Dataset items =>
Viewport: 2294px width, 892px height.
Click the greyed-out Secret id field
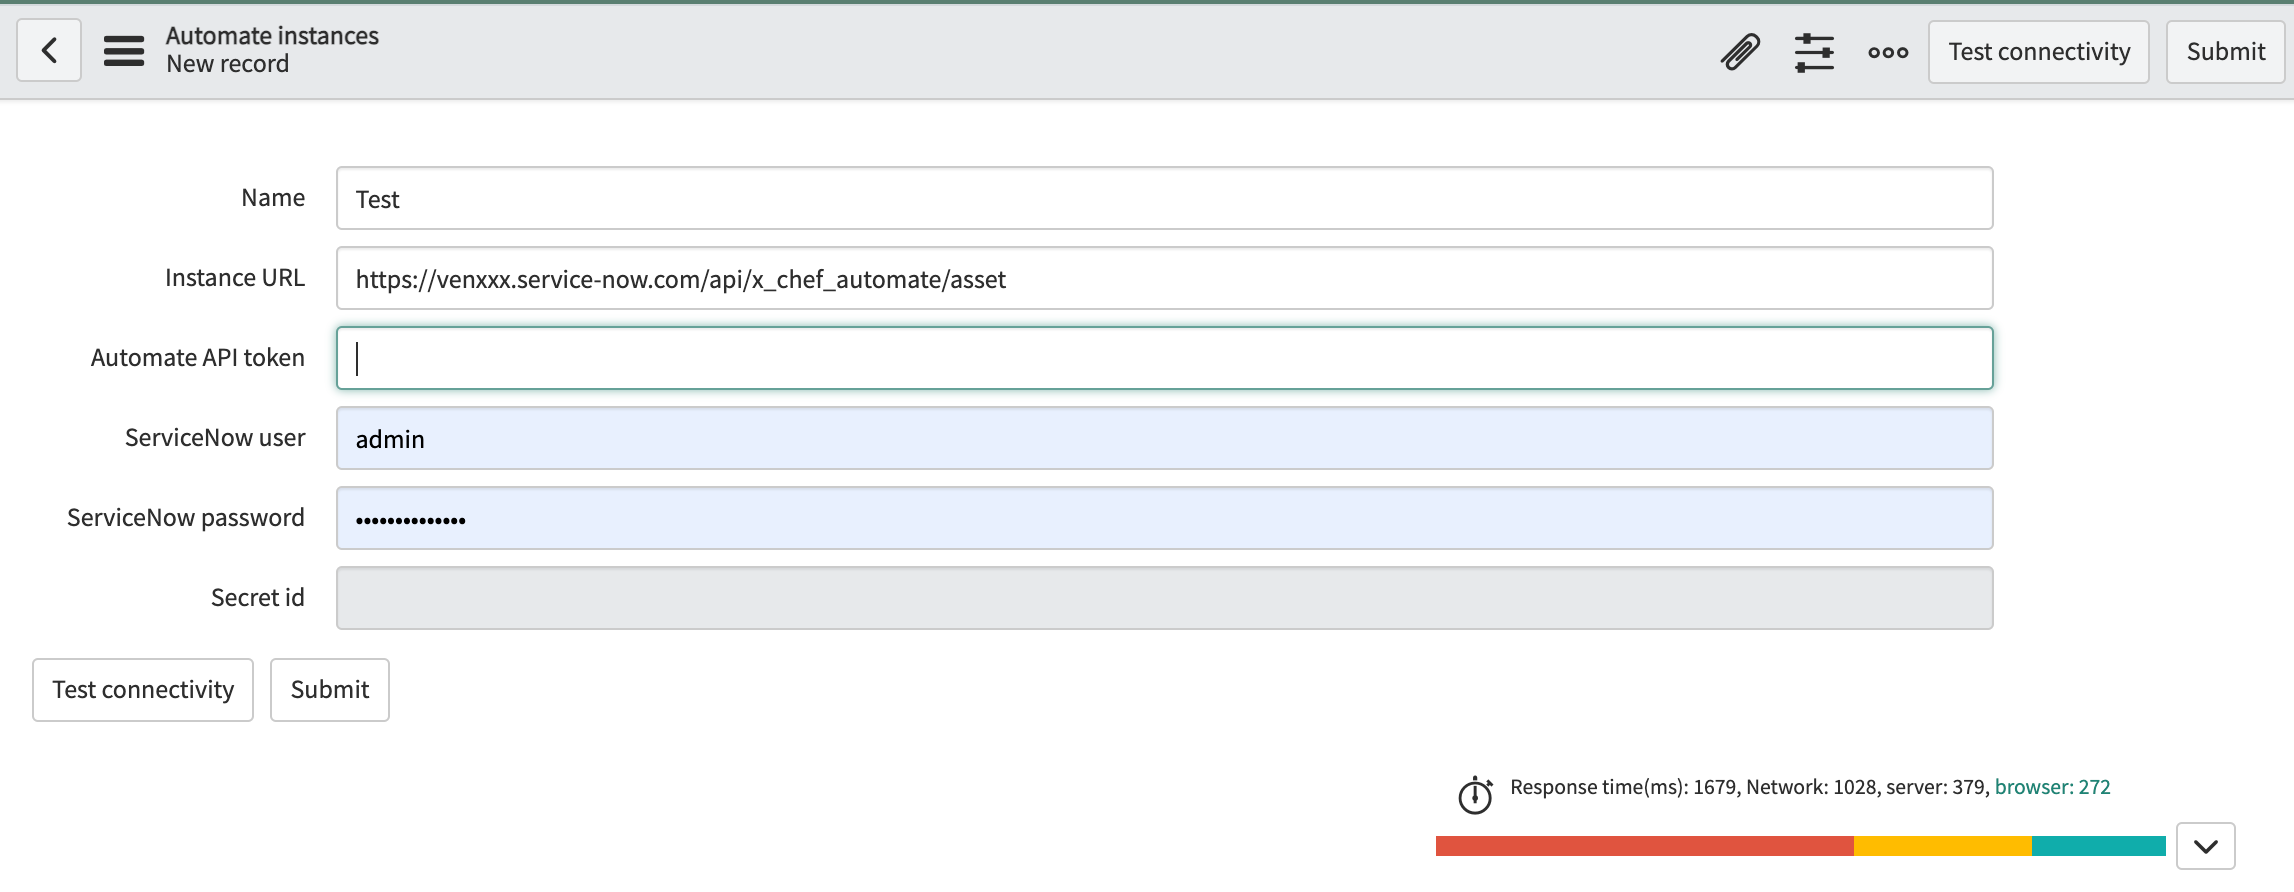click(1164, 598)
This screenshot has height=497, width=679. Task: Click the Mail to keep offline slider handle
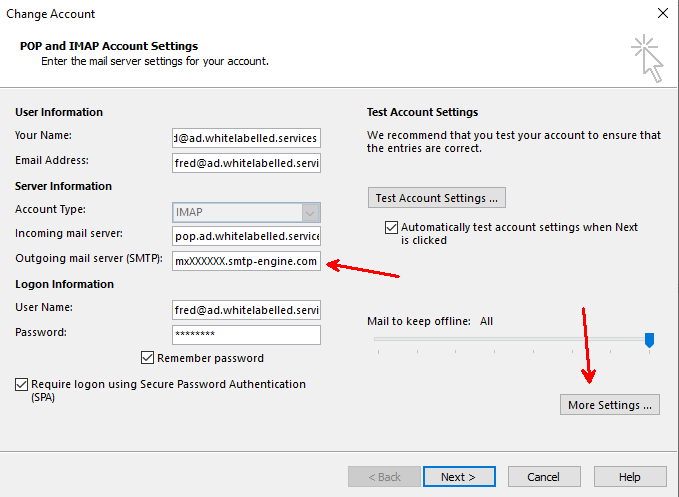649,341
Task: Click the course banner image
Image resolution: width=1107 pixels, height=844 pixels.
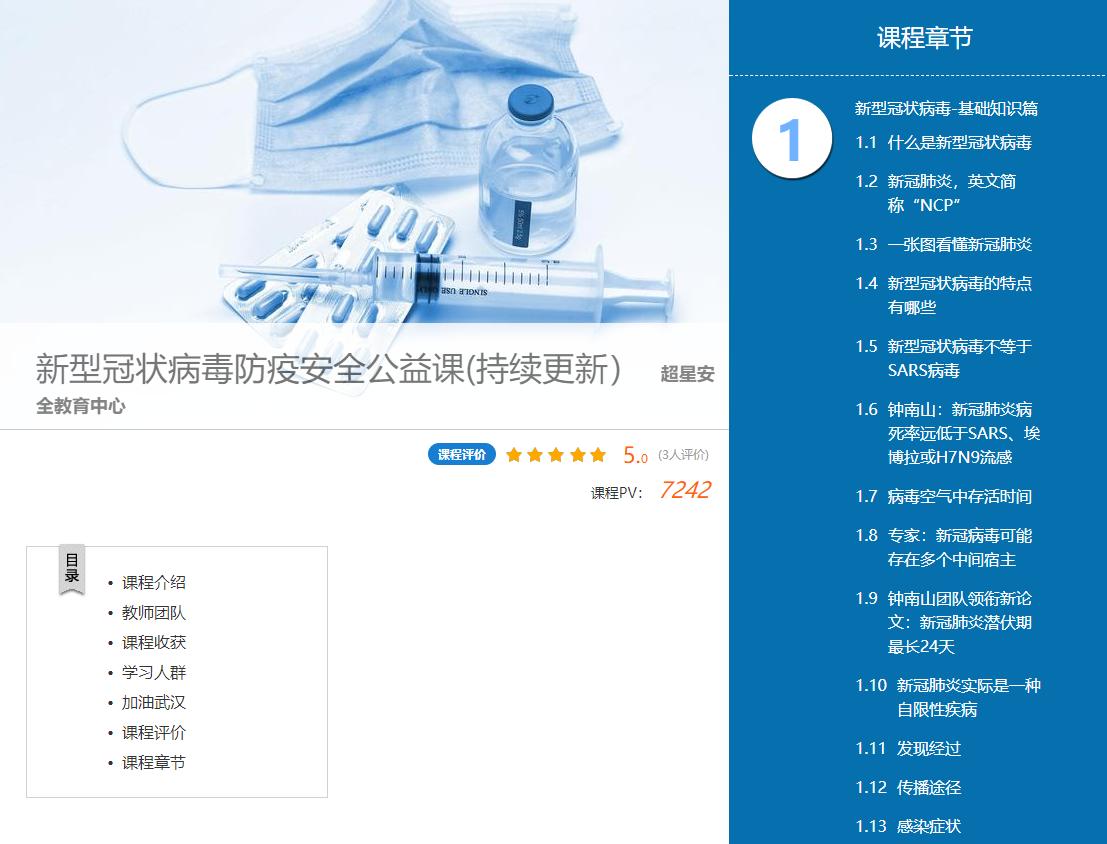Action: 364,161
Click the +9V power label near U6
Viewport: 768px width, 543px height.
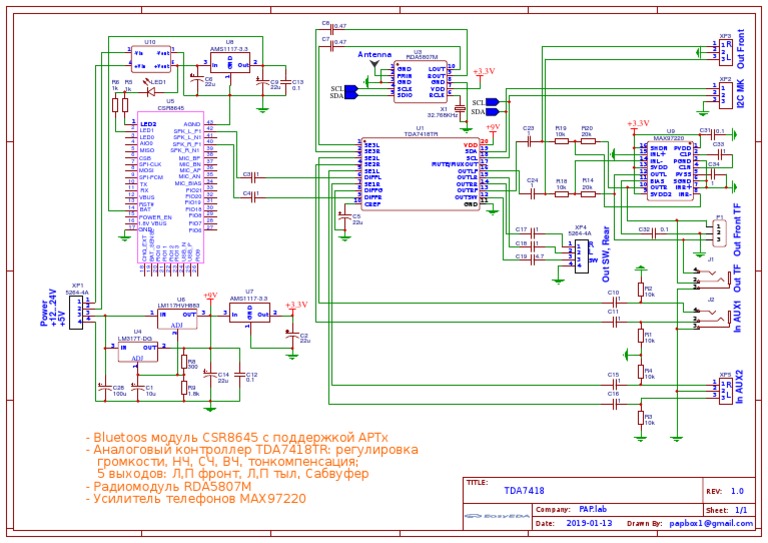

What is expected =>
The records above are to be repeated exactly, with the pictures left out.

Output for this task =>
Viewport: 2294px width, 892px height.
Click the greyed-out Secret id field
click(1164, 598)
This screenshot has height=497, width=679. Task: Click the Mail to keep offline slider handle
649,341
Task: Click the course banner image
Image resolution: width=1107 pixels, height=844 pixels.
Action: 364,161
Click the +9V power label near U6
Viewport: 768px width, 543px height.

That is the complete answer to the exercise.